Pero entonces ¿por qué mandan unos poquitos que el pueblo haga cosas que el pueblo no quiere, si el gobierno es el pueblo y el pueblo es el gobierno?

-¡Usted es una bestia, compadre de mi alma!

-Bueno, compadre; pero ¿cómo es que hacemos el gobierno con el voto secreto y universario cuando ni usted ni yo votamos por nuestra voluntad sino por voluntad de la niña Manuela y del dueño de tierras?

-Compadre, no sea tan caprichudo, ¿no ve que todos estos son los misterios de nuestra República perfecta?

-Así, sí, compadre, ahora sí comprendo cómo la República.

-¿No ve usted? Esta ley del voto universario no la quieren los hacendados conservadores, como don Elo y don Blas y don Vicente; y si no fuera porque mi amo Leocadio, y mi amo Cosme, y don Tadeo y los demás liberales la mantienen, ya la habían hecho olvidar.

-Pero, compadre Lías, ¿por qué son estas guerras de cada nada?

-Porque el gobierno es alternable y los partidos se tienen que remudar a balazos, porque así están dispuestas todas las cosas en nuestra Constitución y nuestras leyes, y para eso se ha mandado que los gobiernos tengan las manos cerradas y que sus enemigos las tengan sueltas. Y éste es un gobierno muy divertido, como dice don Tadeo, y él dice que aunque estemos en la pobreza que eso no le hace.

El sol se ocultaba detrás de la sierra nevada del Ruiz: los carteros no habían alcanzado a los fugitivos y los temores de que se embarcasen los hacían correr a pesar del calor que los ahogaba.

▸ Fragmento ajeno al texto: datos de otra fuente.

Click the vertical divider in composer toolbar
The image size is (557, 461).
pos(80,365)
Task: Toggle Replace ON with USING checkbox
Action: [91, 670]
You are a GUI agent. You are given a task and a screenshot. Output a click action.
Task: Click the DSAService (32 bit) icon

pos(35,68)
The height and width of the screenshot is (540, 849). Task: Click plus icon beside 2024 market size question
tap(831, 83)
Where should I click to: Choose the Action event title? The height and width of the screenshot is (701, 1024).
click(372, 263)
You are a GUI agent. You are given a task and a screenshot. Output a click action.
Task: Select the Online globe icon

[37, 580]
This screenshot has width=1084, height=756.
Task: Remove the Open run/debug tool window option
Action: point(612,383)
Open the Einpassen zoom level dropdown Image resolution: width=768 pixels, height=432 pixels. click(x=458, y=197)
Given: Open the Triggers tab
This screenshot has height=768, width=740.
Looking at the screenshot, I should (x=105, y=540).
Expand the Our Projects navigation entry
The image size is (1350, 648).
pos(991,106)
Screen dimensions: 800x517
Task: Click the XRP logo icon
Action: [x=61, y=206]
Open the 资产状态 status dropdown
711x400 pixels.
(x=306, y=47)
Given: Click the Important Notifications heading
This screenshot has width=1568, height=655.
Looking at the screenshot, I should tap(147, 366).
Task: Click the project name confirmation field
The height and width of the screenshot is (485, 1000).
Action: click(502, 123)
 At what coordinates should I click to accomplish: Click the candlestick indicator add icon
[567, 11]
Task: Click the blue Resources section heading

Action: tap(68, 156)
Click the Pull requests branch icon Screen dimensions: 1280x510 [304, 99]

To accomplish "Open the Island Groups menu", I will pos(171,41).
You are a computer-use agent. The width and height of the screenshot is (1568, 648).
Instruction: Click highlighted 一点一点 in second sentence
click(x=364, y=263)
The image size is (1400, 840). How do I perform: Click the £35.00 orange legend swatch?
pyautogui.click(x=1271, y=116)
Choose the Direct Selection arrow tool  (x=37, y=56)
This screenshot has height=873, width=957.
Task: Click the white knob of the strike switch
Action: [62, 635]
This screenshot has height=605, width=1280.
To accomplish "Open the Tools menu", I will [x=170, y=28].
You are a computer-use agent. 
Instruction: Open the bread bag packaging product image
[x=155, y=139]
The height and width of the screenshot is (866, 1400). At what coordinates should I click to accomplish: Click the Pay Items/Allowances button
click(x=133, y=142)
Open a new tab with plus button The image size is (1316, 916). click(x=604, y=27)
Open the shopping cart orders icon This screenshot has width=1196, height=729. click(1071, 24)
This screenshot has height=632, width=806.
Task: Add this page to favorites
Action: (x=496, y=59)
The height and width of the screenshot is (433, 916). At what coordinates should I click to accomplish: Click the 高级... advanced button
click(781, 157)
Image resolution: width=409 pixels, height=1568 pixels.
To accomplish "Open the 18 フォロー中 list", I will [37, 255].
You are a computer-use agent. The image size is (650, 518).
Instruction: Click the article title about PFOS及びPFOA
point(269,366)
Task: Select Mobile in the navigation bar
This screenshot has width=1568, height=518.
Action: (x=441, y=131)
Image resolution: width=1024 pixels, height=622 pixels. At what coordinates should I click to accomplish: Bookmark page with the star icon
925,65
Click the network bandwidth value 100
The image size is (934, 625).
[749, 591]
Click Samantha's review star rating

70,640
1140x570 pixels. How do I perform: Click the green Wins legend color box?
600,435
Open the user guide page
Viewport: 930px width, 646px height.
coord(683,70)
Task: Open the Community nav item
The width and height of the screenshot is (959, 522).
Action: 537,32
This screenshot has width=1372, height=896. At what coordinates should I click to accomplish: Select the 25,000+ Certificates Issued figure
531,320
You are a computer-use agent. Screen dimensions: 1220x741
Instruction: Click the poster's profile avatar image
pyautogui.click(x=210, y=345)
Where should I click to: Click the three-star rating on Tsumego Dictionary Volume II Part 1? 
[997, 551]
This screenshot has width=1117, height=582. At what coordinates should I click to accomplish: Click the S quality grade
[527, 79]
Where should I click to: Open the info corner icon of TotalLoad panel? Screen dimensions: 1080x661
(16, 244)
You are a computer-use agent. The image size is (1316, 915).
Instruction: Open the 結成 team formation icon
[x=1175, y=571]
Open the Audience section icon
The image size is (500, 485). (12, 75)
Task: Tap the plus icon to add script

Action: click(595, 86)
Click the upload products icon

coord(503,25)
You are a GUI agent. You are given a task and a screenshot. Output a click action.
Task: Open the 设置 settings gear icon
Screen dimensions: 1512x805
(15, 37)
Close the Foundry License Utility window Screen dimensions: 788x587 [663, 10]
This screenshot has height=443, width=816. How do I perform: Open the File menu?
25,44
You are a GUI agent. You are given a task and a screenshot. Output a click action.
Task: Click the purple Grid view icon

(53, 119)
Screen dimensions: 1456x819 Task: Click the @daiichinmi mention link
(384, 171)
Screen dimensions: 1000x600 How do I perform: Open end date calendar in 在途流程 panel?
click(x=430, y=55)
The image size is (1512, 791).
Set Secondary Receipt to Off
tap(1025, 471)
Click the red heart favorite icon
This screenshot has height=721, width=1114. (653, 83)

Cuando faltaban pocas cuadras para llegar al puerto, ñor Elías se quedó en oculto para no hacerse sospechoso de una injerencia en los negocios de los manuelistas.

  —283→  

Cuando ñor Dimas avistó la margen del río tenía Dámaso un pie metido en la barqueta, y el otro puesto sobre la fangosa arena, y lo llamó con un grito de afán que a todos los hizo volver la cara. Dámaso se retiró unos pasos de la canoa, y después de los abrazos de paisanos, amigos y copartidarios supo la comisión que llevaba el cazador de la montaña. Llamó a Manuela, pero el pasero no la quería dejar salir.

-Amigo pasero, déjemela sacar, le decía Dámaso con tono suplicante.

-Luego ¿no va para Ambalema la mosquita?

-No señor, porque se vuelve para su tierra.

-Menos por ahí, porque de estas peonas nos vengan muchas.

-¡Hágame ese favor!

-¡Salen estos moscas con unas batatas luego!...

-¿Por qué no me la deja sacar?

-Porque ya pisó mi barqueta y el tiempo no está para perder.

-¿Y pagándole el real de la pasada?

-Ése es otro cantar. Sáquela y vaya y escóndala donde no la vea nadie.

Salió Manuela de la canoa teniéndose de la mano de su compañero, y luego que vio a ñor Dimas corrió a abrazarlo y a preguntarle por los de su casa; pero éste no le dio razón sino de Pía y de ñuá Melchora, y le entregó el papelito que don Demóstenes le había mandado, que no contenía sino la pintura de un Cristo al revés, bosquejado con lápiz, y le dio el siguiente recado:

-Don Demóstenes me mandó a decirle a usted que se volviera, y que le avisara que el galoso está ya en la tierra, y que se volviera usted a recoger los laureles de las coronas.

Manuela comprendió muy bien las señas del papel, y aunque el cartero no le pudo explicar los sucesos   —284→   de la parroquia, ella quedó convencida que el monarca estaba en el suelo, aunque no podía compaginar algunas contradicciones que había en los últimos sucesos, como eran los gritos de ¡Viva don Tadeo! ¡Viva la libertad! con el papel de don Demóstenes y el hallazgo de la sortija: pero el hecho era que la llamaban.

Libres como se hallaban los prometidos esposos, convino Manuela en pasar a conocer a Ambalema, y en el viaje siguiente de la barqueta pisó de nuevo a ocupar un asiento en ella.

Ñor Elías se volvió al día siguiente, y al pasar por el plomo marcado con el cuchillo, se entró en el bosque a cortar sus guayacanes; pero no encontró sino las cepas, y viendo los rastros evidentes de su compadre, exclamó:

-¡Ésta sí no le aguanto a mi compadre! ¡Me sigue el rastro a yo hasta en estos montes como si fuera en la montaña de la parroquia! Y me ha engañado no diciéndome nada en el camino, después que nos juntamos. ¡Ah, compadre de mi alma! ¡El día que me las pague ha de ser todas juntas!